I'm Scarlett, I own five Warmbloods- two Hanovarians, two Holsteiners and a Dutch Warmblood. Hopefully my dad will wire the money to Germany so I can purchase a new eq/jumper, a Rhineländer. My horses are all imports- mostly from Germany but some from The Netherlands and Austria. I live in Wellington, Florida, and I show on the hunter jumper circuit down there. I am nicknamed by my barn mates as the Eq Queen, thus my username. I compete at the Maclay level in 3'6-3'9's and school 4'. Equitation is my thing, although I compete and win in hunters and jumpers. I plan on going pro with riding and being a professional rider and later a trainer. I board at a large commercial hunter barn with strict rules, and get in trouble there a lot. I have a boyfriend who is a non equestrian and am 16. I'm fairly tall and am very slender. My friends and I like to party and get in trouble. I am the wildest of them all.

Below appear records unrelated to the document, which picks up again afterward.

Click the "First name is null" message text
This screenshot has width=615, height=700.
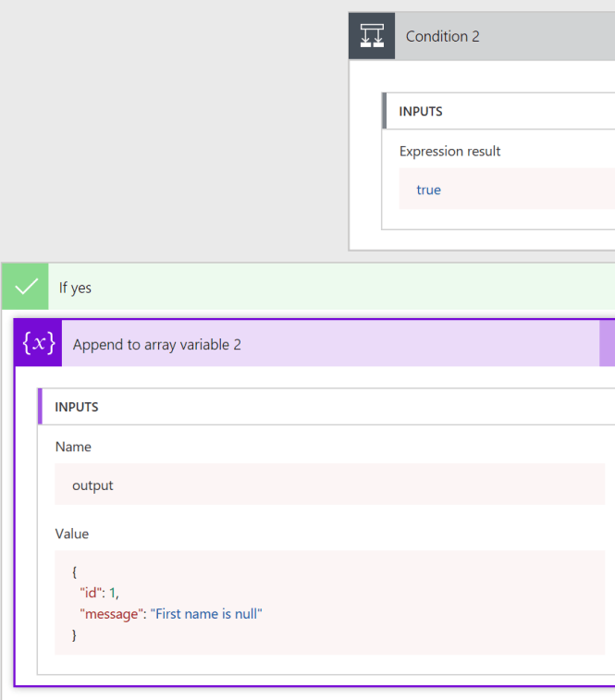(x=206, y=614)
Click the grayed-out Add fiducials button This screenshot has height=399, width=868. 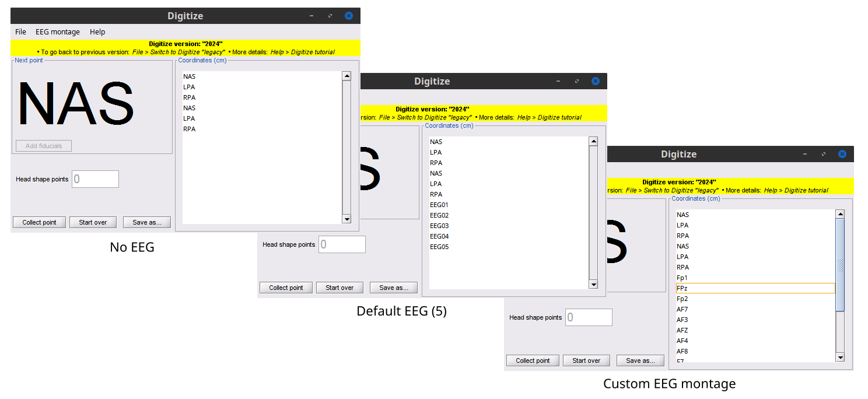44,146
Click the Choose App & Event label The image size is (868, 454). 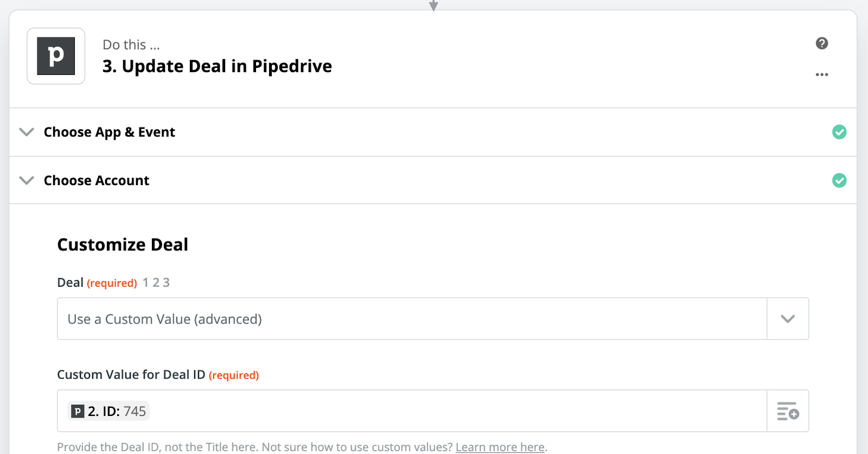pyautogui.click(x=109, y=132)
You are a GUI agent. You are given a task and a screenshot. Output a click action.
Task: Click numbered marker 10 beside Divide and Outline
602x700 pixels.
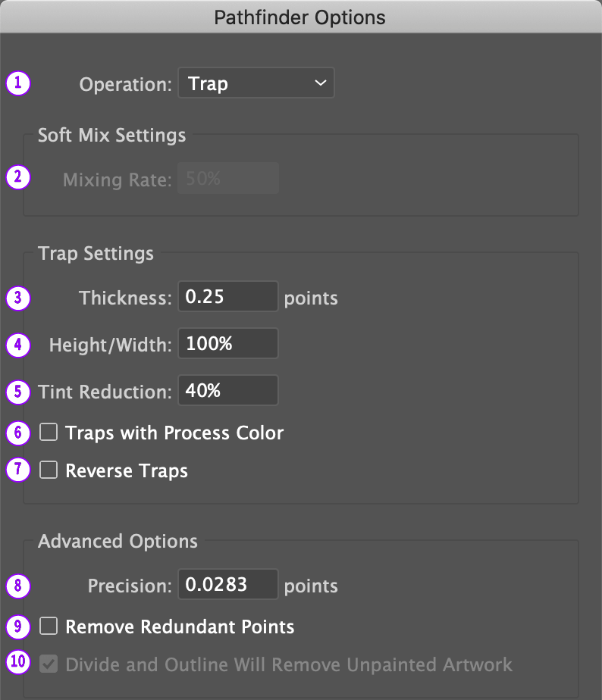coord(18,661)
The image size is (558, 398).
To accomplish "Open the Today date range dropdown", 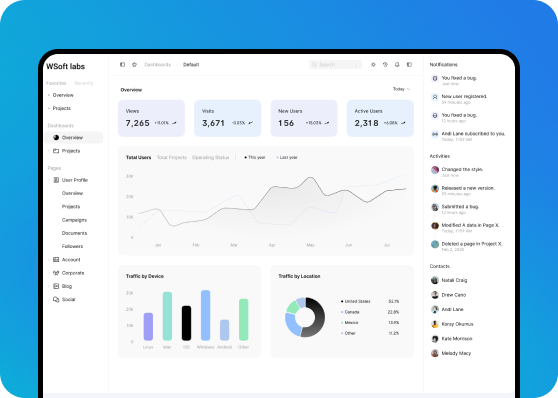I will pyautogui.click(x=401, y=89).
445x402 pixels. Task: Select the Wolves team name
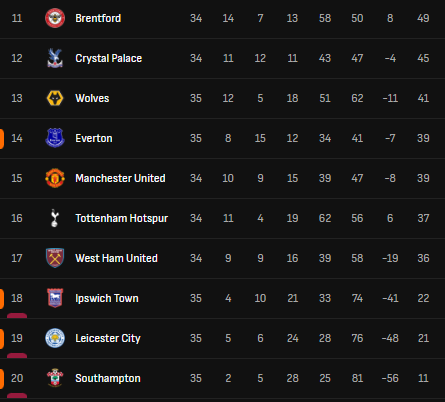click(92, 98)
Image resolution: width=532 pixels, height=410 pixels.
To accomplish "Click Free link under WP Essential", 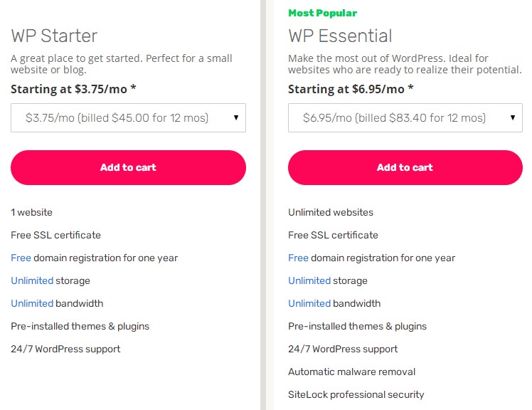I will 298,258.
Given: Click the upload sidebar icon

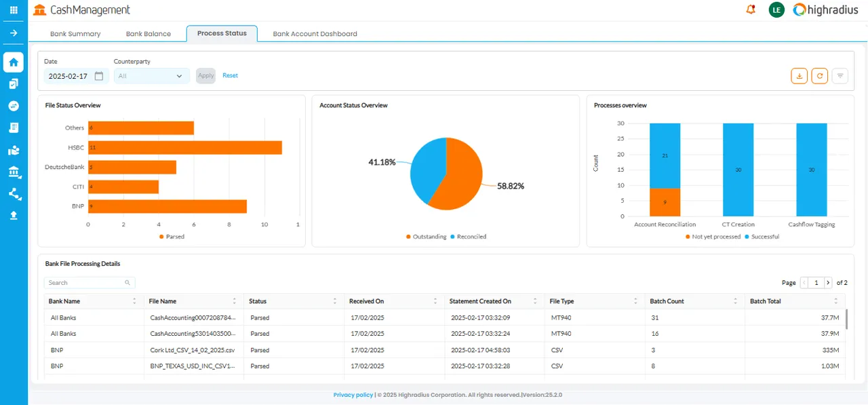Looking at the screenshot, I should (x=14, y=215).
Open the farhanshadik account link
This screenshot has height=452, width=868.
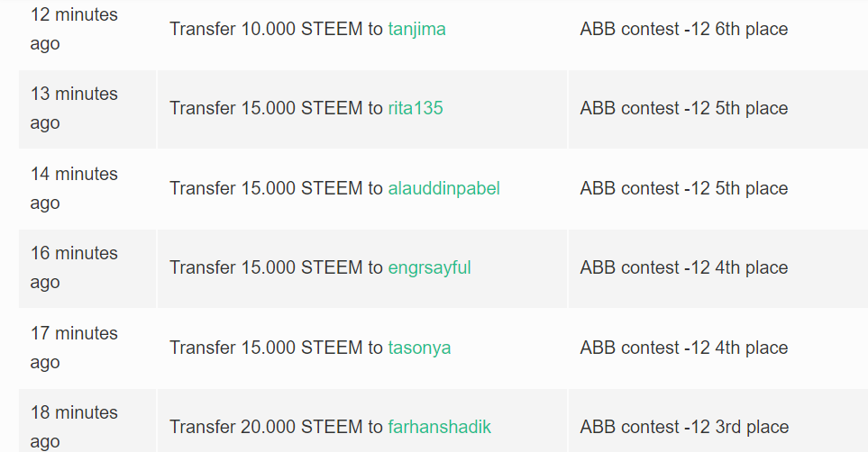coord(440,427)
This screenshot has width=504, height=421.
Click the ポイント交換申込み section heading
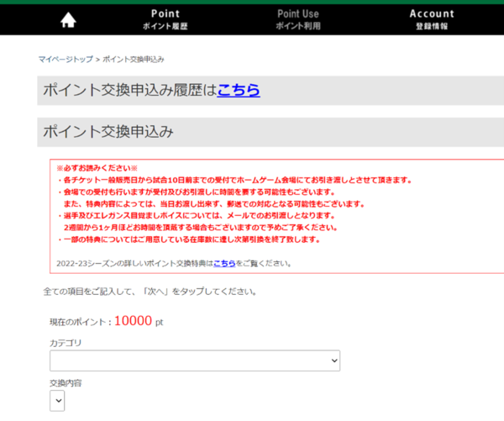coord(108,132)
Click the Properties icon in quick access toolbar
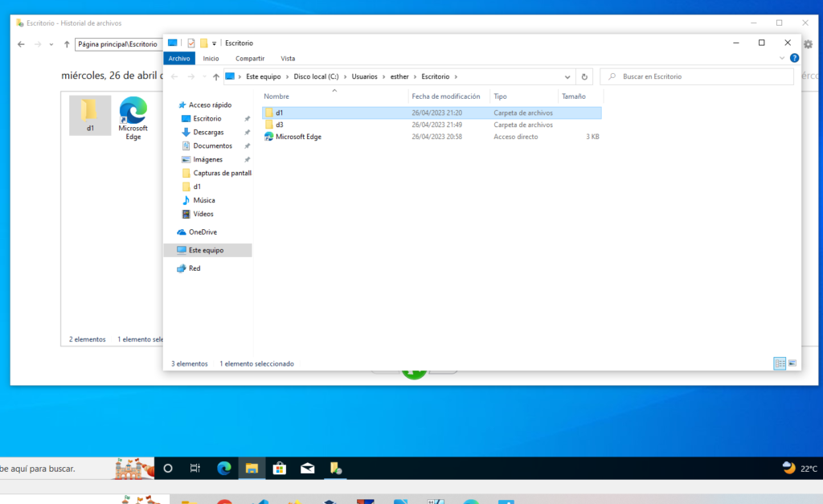The image size is (823, 504). (x=191, y=43)
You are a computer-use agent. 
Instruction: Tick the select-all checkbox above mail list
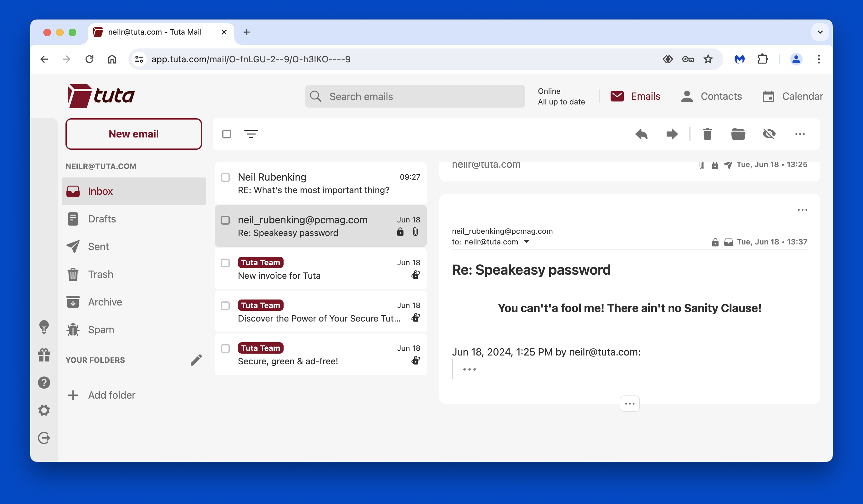(226, 134)
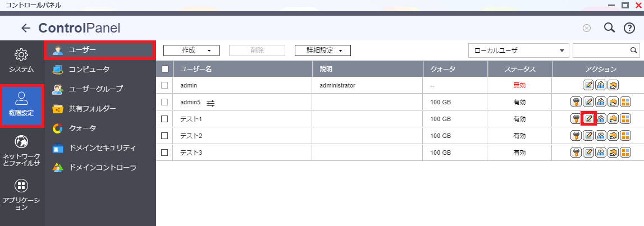Tick the checkbox for user テスト1
The height and width of the screenshot is (226, 644).
coord(165,119)
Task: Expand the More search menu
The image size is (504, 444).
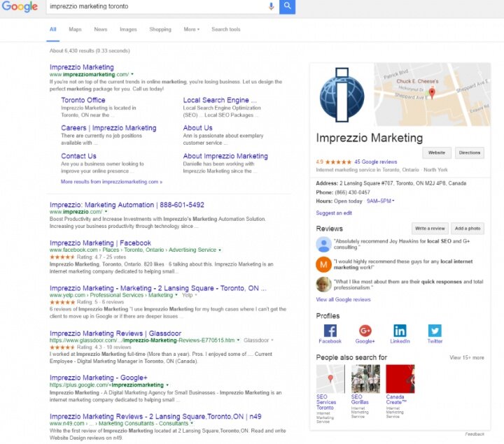Action: pos(192,29)
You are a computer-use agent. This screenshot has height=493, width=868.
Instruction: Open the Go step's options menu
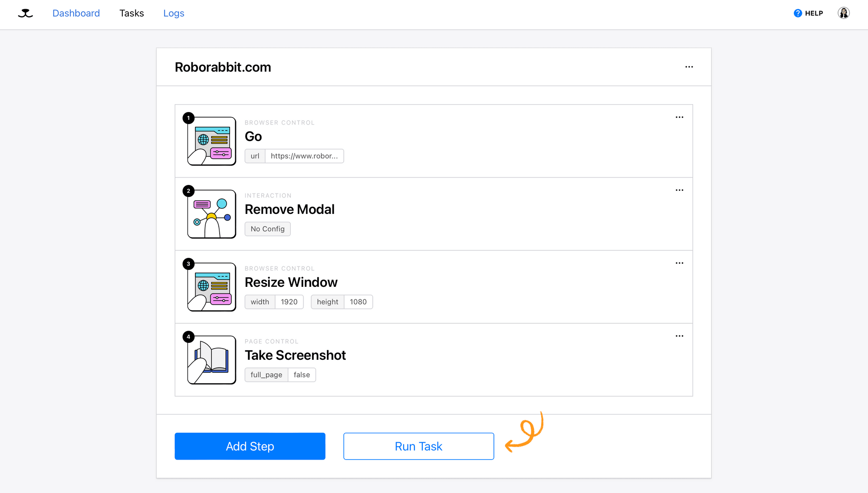point(679,117)
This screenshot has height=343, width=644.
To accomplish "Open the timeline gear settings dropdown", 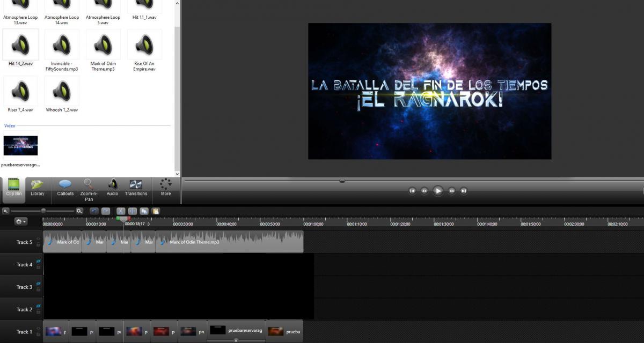I will 21,221.
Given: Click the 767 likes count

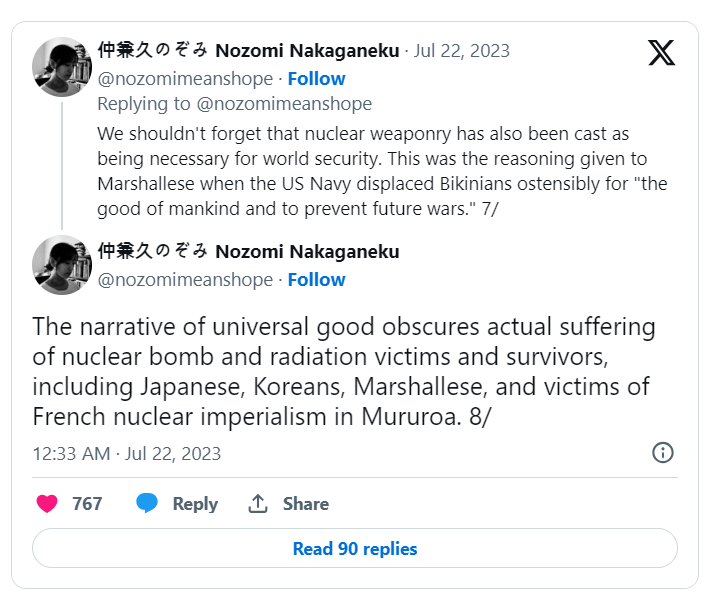Looking at the screenshot, I should click(x=87, y=504).
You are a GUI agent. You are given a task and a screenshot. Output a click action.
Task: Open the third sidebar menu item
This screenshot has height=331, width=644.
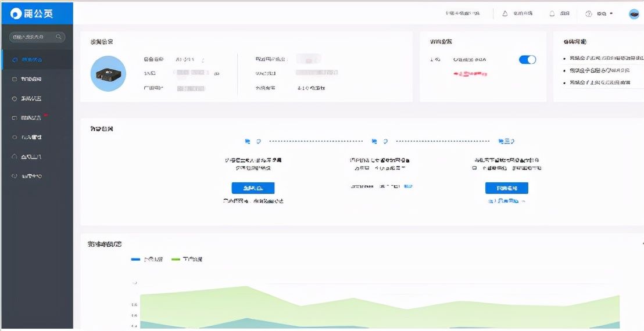(x=31, y=99)
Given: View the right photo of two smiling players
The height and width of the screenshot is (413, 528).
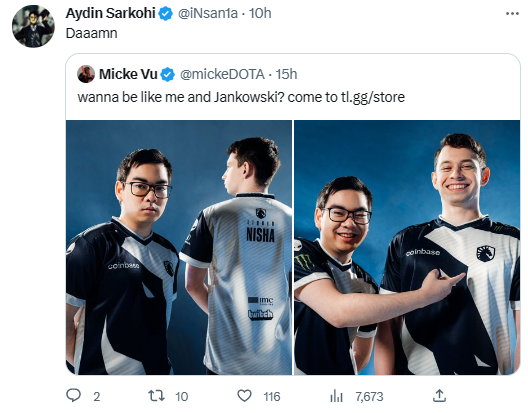Looking at the screenshot, I should click(x=407, y=247).
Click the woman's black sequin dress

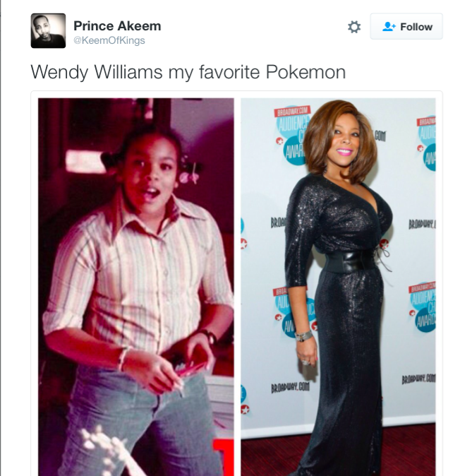pyautogui.click(x=343, y=304)
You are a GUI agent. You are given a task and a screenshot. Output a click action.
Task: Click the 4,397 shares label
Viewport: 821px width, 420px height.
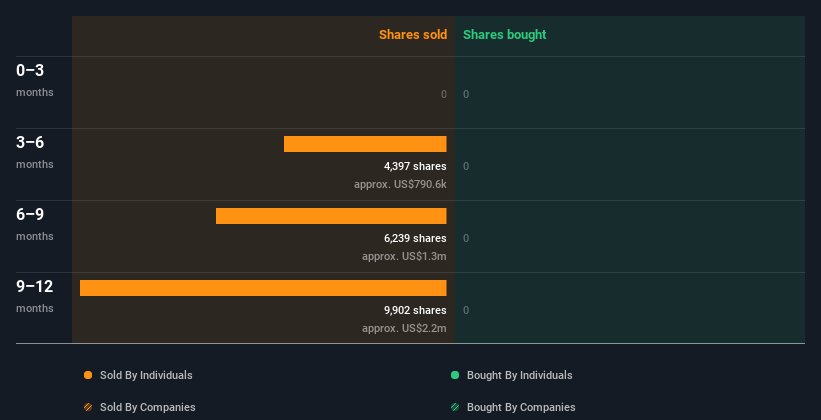coord(415,167)
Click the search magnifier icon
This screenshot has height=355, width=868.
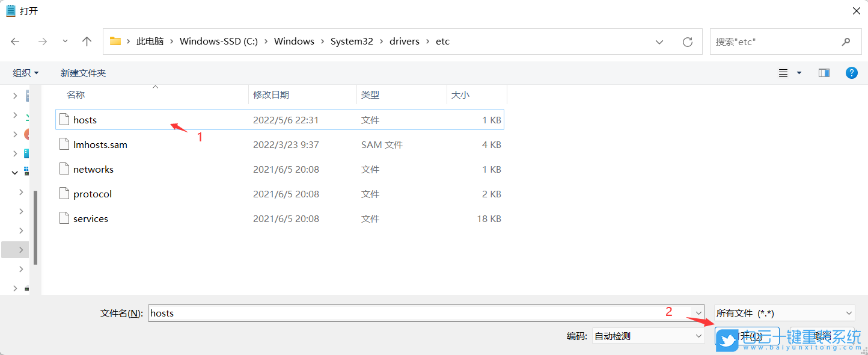coord(846,41)
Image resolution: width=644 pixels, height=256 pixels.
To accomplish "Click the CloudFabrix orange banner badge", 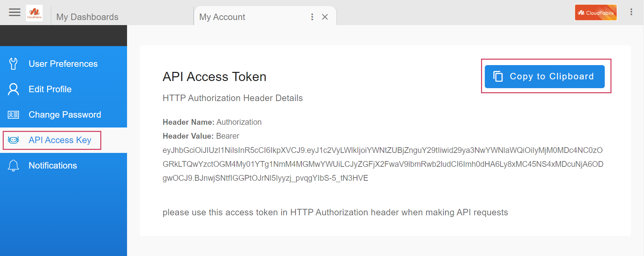I will click(596, 13).
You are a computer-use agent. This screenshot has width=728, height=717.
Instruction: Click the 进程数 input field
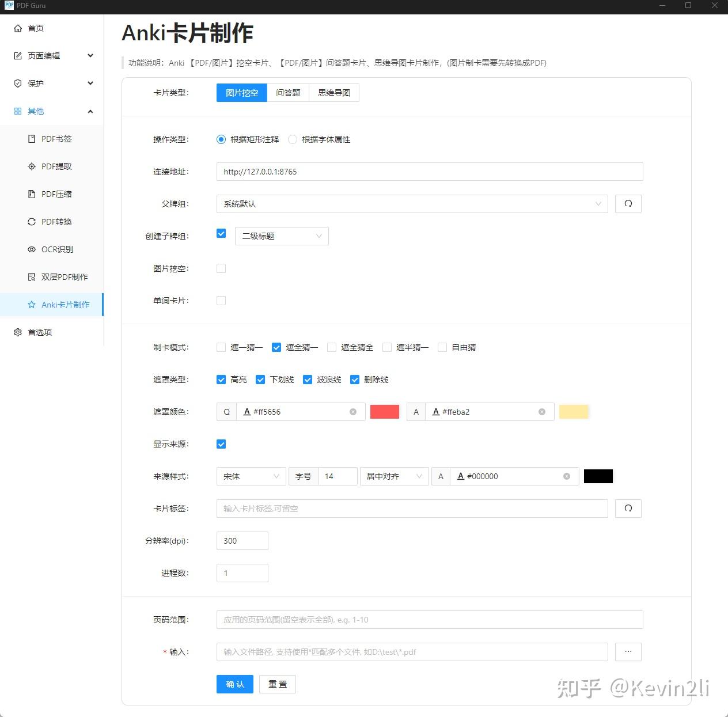pos(242,572)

Sorry if I made a bad impression. I try to quell the eq bitch in me, but obvs, I didn't succeed. Sorry again and I hope that I don't get kicked out again. Sometimes I get sick of that. People think that when you have serious money, that everything is easy. My parents suck and are divorced, I have an evil stepsister, and they do nothing to support me or even reform me. They let me run wild and ten yell when I screw up. I get it that people hate girls like me. I'm used to it by now. But on the Internet, no one knows me. I can be me and be vulnerable or not so cruel or not so wild. I guess my point is not to judge a book by it's cover or first few pages. Hope you all understand.